Si la décision du Premier ministre était entérinée par un décret d'application, l'UMIH pourrait attaquer le décret dès sa parution devant le Conseil d'Etat", précise l'organisation patronale dans un communiqué.

L'interdiction de rouvrir les discothèques laisserait selon Vladimir Ostermann, 200 000 personnes sans emploi cet été en France, la moitié directement liée au secteur, l'autre à ses sous-traitants.

Les boîtes de nuit sont plus saines que les débordements actuels

Le Syndicat national des discothèques et lieux de loisirs (SNDLL) s'est lui aussi "insurgé contre le maintien de la fermeture des discothèques". "Une telle mesure ignore les garanties apportées par la profession et les conditions réelles du fonctionnement de ces établissements sanitairement plus sains que les débordements en tous genres qui ont actuellement lieu sur le plan festif !", a regretté cette autre fédération professionnelle du secteur.

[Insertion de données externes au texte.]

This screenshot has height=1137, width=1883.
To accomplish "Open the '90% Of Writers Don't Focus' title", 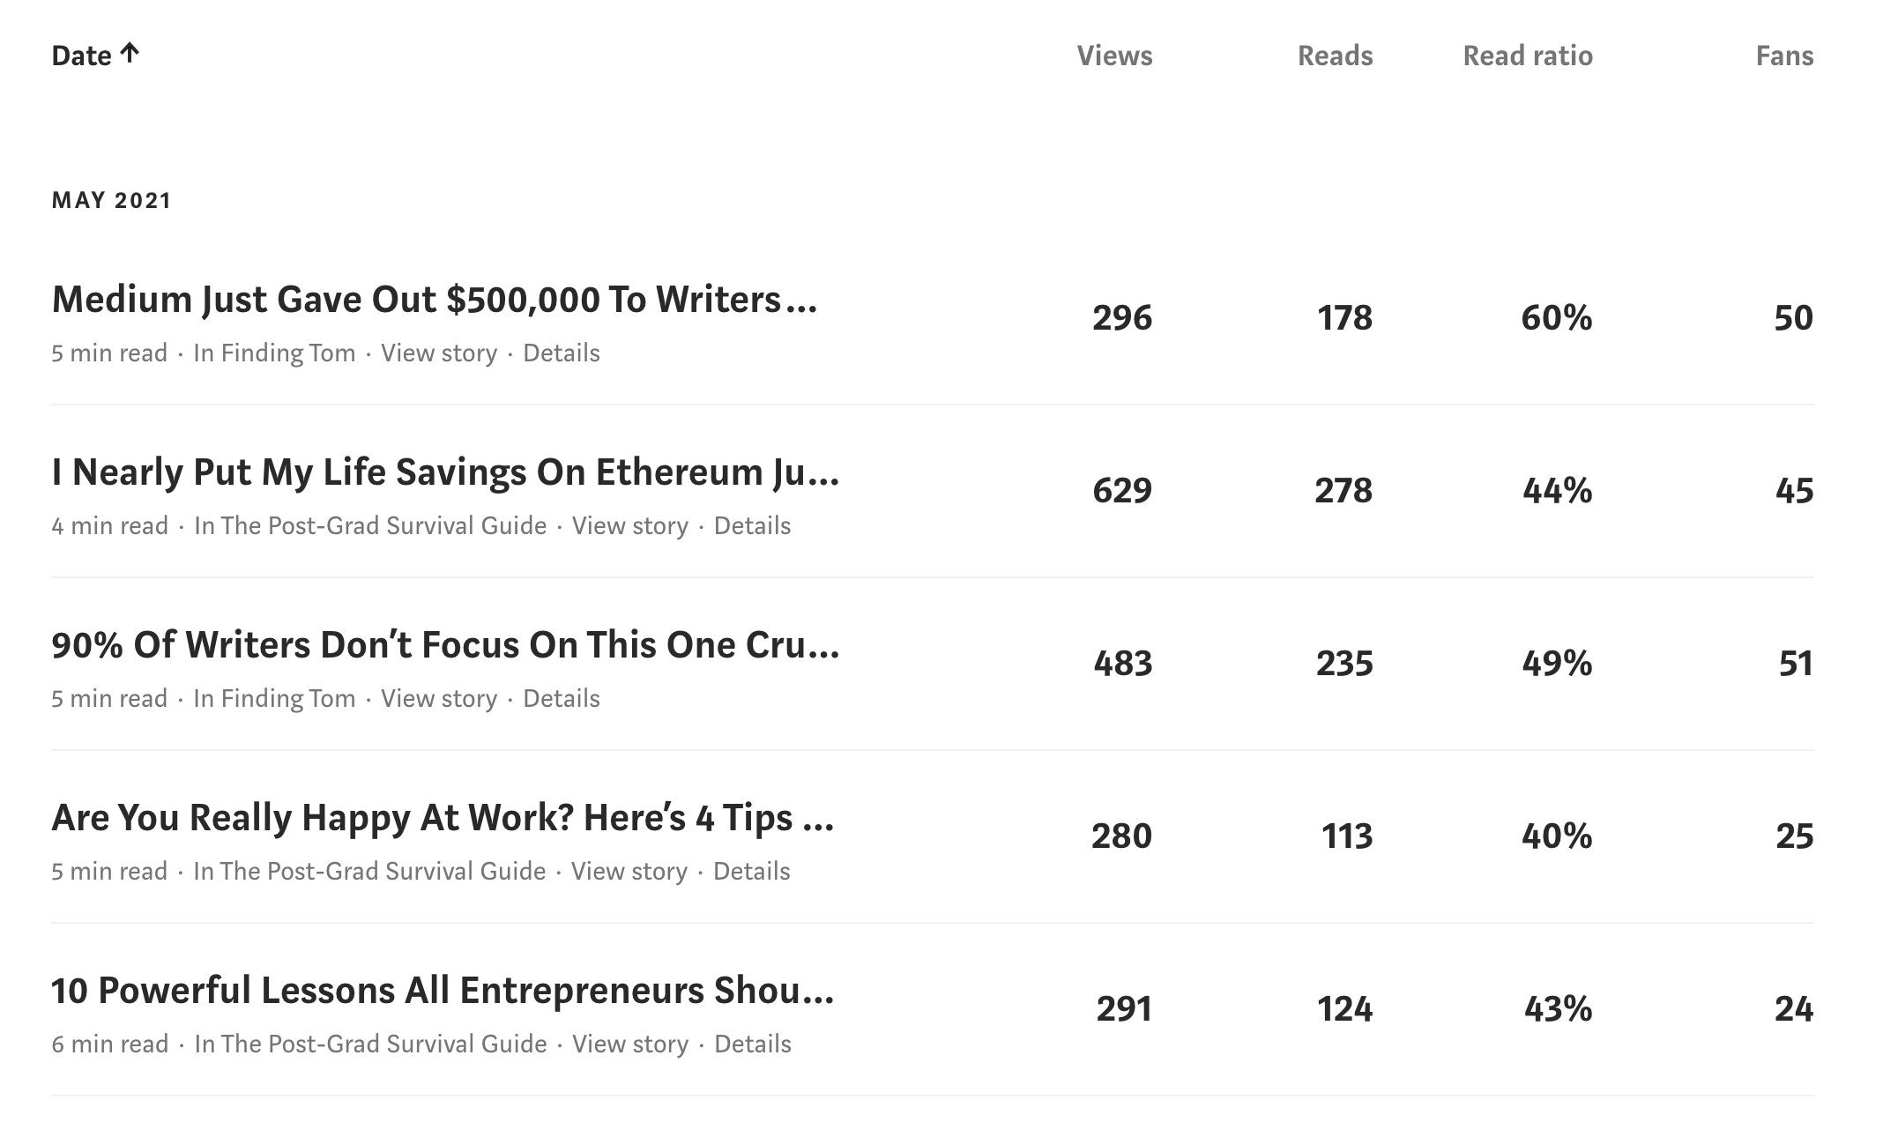I will click(445, 645).
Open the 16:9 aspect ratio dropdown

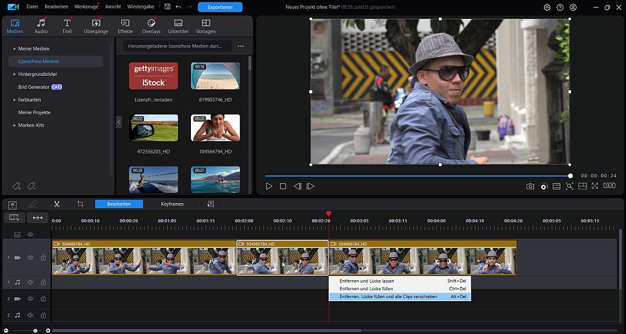pyautogui.click(x=608, y=186)
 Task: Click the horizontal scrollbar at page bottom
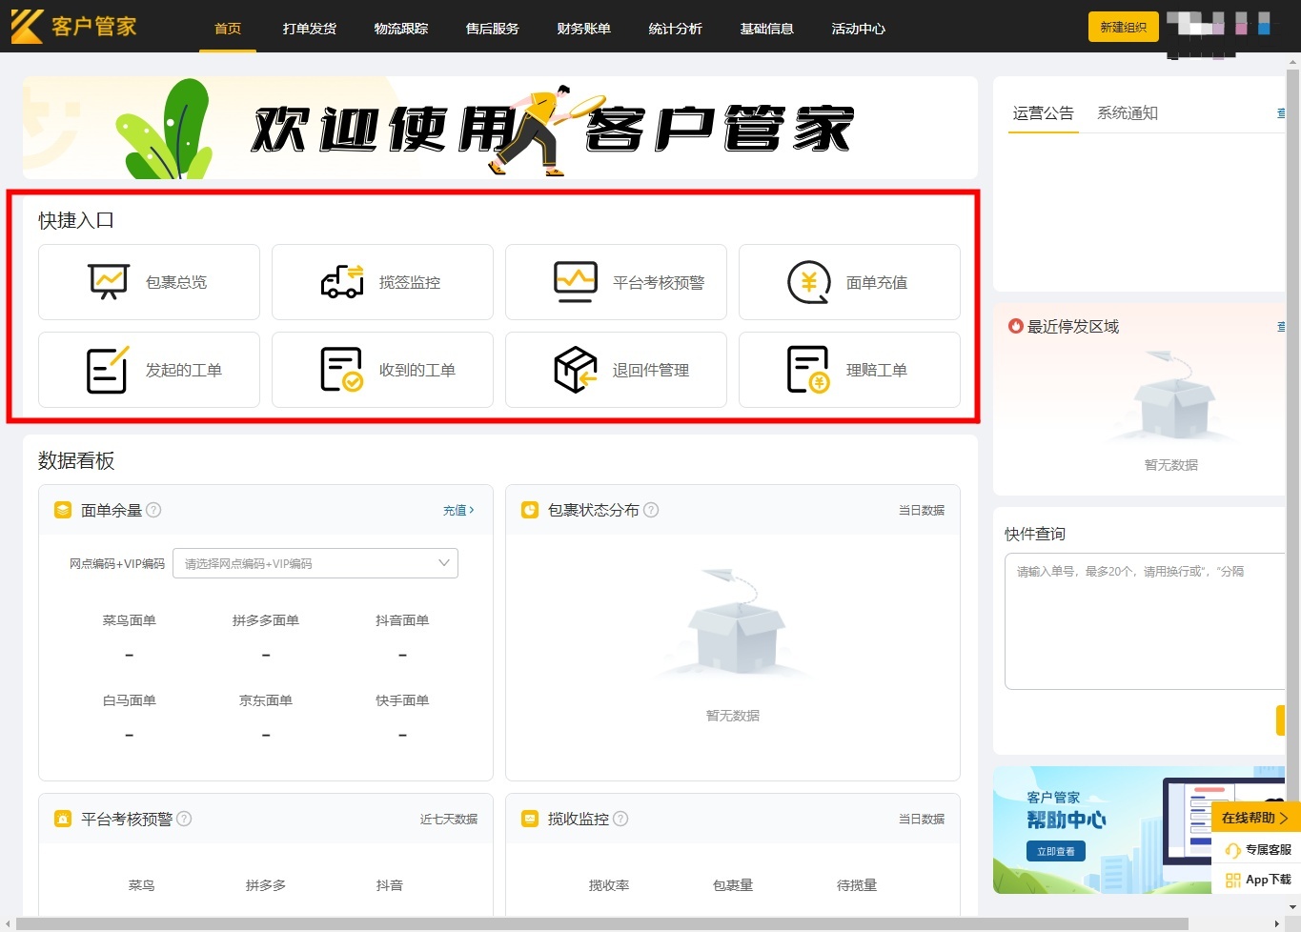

Le SNDLL s'est également dit "préparé à attaquer devant le conseil d'Etat le texte qui entérine la nouvelle situation", tout en demandant "des mesures financières urgentes pour aider le seul secteur commercial ainsi mis au banc de l'économie marchande".

43 000 salariés

Le maintien de la fermeture des discothèques pendant l'été a été décidé au cours d'un Conseil de défense et de sécurité nationale vendredi. Le ministre de la Santé Olivier Véran a noté que les indicateurs de suivi de l'épidémie "restent globalement bien orientés" mais estimé que "la vigilance reste toutefois forte". Les discothèques emploient 43.000 salariés en France et environ 100.000 en incluant les employés de sociétés extérieures assurant la sécurité notamment.

Elles réalisent un chiffre d'affaires estimé à un milliard d'euros.